Wesaam Al-Badry was Born in Iraq where he and his family might have stayed had it not been for the Gulf War which started when he was 7 years old. In 1991, the family ended up in a refugee camp in Saudi Arabia. There Al-Badry got his first camera, a Pentax K1000. “I didn’t understand the numbers above, shutter speed and aperture, but over time I understood the composition of the picture,” Al-Badry told me. Even without regular access to film or a reliable way to develop his shots, he saw in his hands a tool to tell his story as it unfolded.
Eventually, Al-Badry’s family was relocated to Lincoln, Nebraska. “If you come in as a refugee, you think everything is beautiful. You think you made it to the promised land; everyone is the same,” he said. “But then you realize that there are small clues.” As he grew up, Al-Badry became more aware of racism. Teenagers mocked his mother’s hijab; He recognized that many Americans had been conditioned to see Arabs and Muslims as intrinsically odd, angry, or violent.

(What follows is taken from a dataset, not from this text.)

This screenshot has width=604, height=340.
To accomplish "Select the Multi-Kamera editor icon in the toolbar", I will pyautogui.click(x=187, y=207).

The images in Al-Badry’s From which I Came series, many of which show his own family and friends, could easily be described as cultural exploration – but his work challenges you to focus on the individual, the intimacy of everyday life focus . The people in these photos rarely smile. Al-Badry’s goal is to present them as resilient and dignified, even if that makes the photos less inviting for his audience. His loyalty is to the people he photographs; he wants his subjects to see themselves free from imposed stereotypes. “We belong here,” he said. “We bring this very rich culture with us. But we are not archaic figures; we are not stuck in the past.”